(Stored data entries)

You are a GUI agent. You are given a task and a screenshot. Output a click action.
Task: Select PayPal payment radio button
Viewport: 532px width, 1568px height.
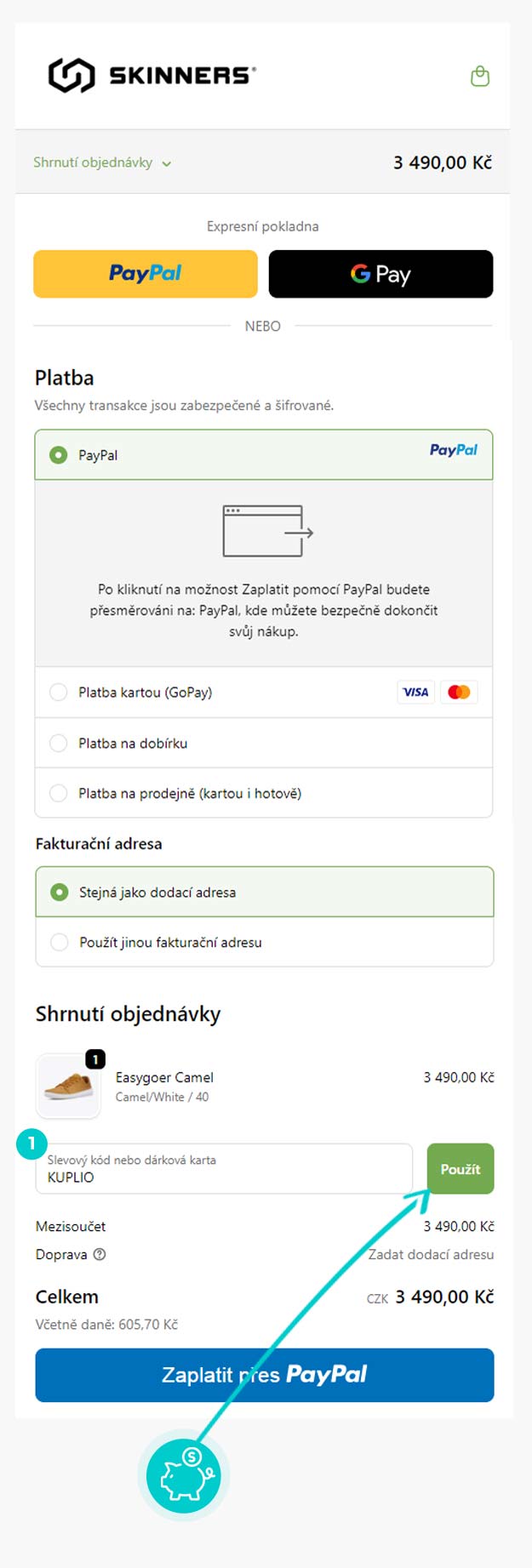click(x=59, y=455)
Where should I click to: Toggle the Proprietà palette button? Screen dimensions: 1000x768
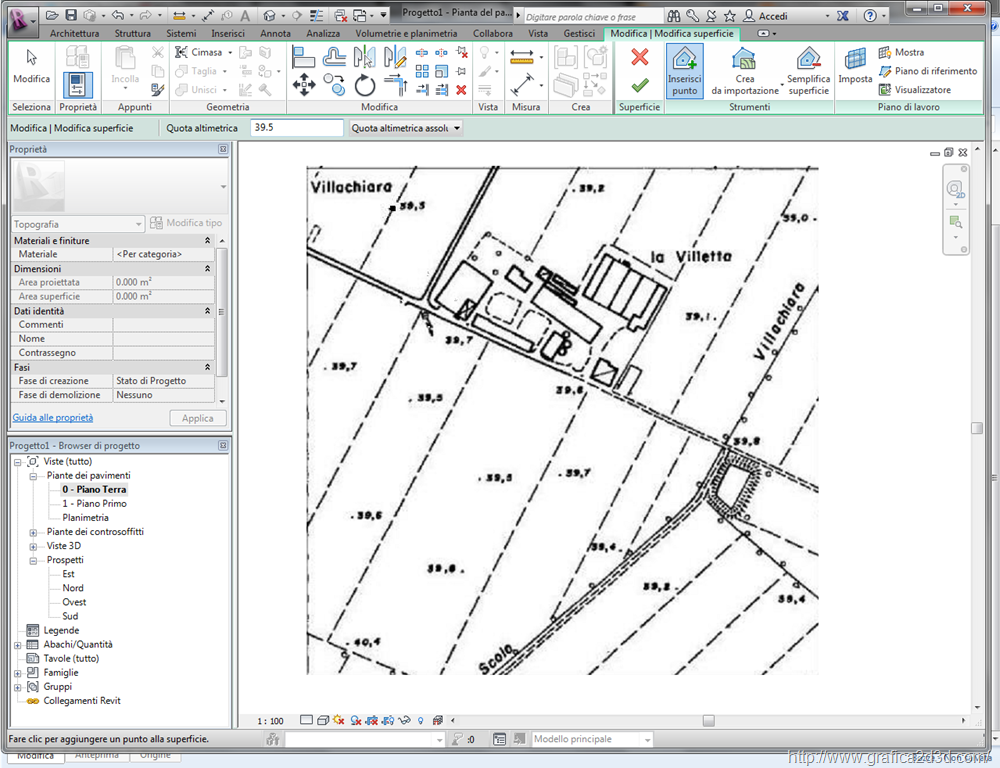(x=78, y=84)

» **TRY IT**
The answer must consist solely of the lines from the line containing "Where should I" to the end of the data, reproduced exactly, with every picture left out.

» **YOUR RESPONSE**
Where should I click to: Toggle the Proprietà palette button? Screen dimensions: 1000x768
(x=78, y=84)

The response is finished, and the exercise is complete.